◆ **Task prompt**:
Rewrite the material from the line with "Where should I" to the line with "click(532, 270)", changing "dashed" to "dotted" and keeping everything else the same. Leave the pictures out of your answer.

◆ **Task data**:

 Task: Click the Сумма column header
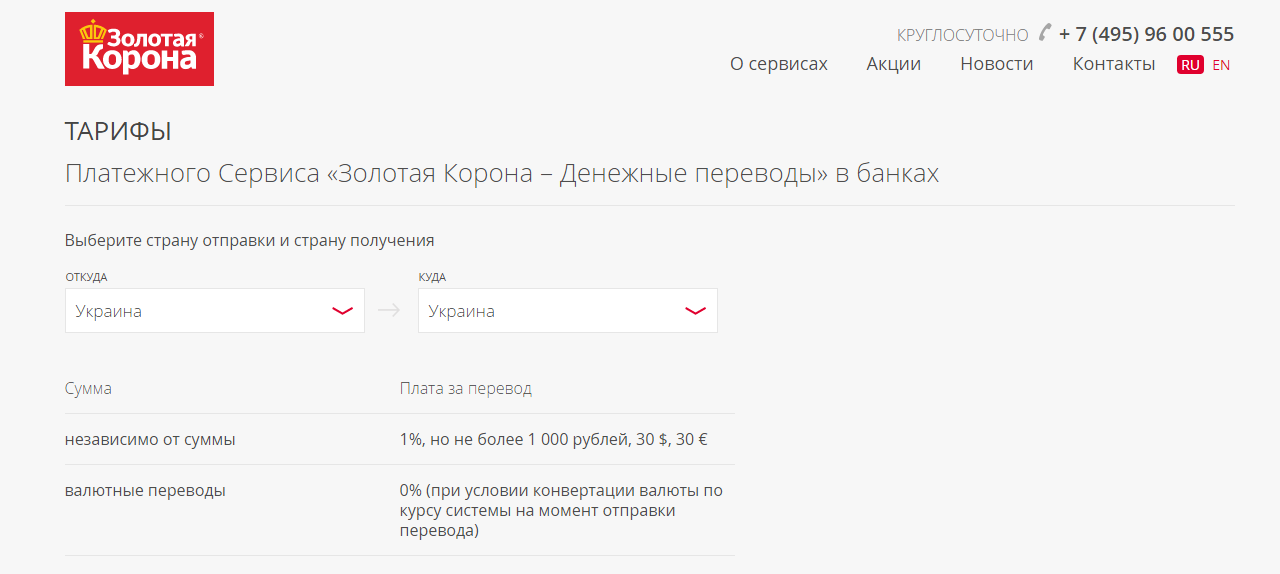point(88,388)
---
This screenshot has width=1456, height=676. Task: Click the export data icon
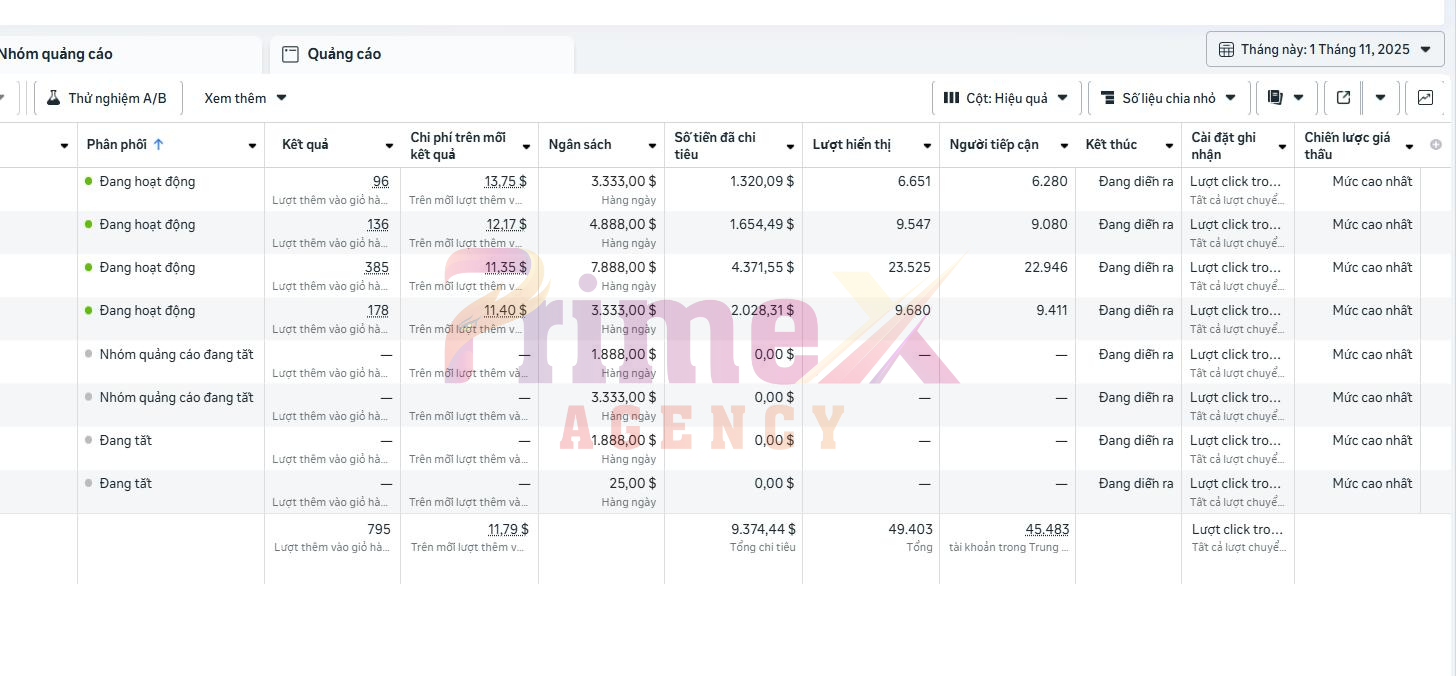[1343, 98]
...
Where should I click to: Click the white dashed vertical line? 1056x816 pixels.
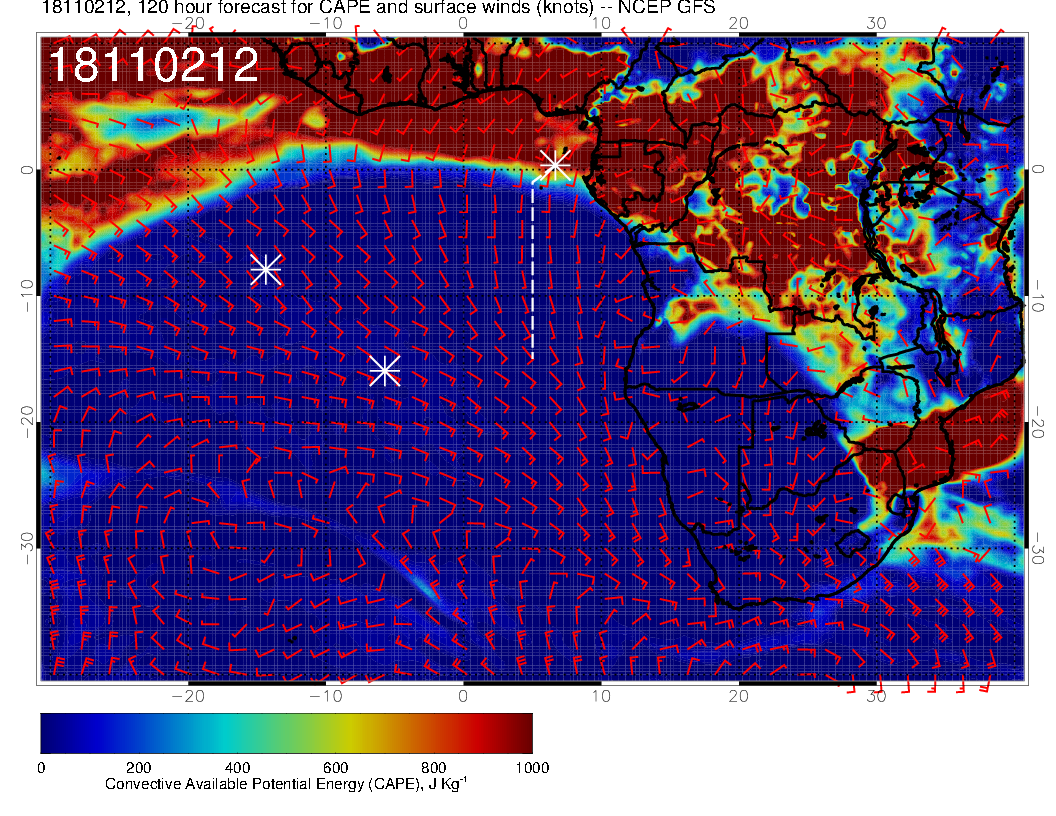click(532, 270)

◆ **Expected answer**:
Where should I click to: Click the white dotted vertical line? 1056x816 pixels.
click(532, 270)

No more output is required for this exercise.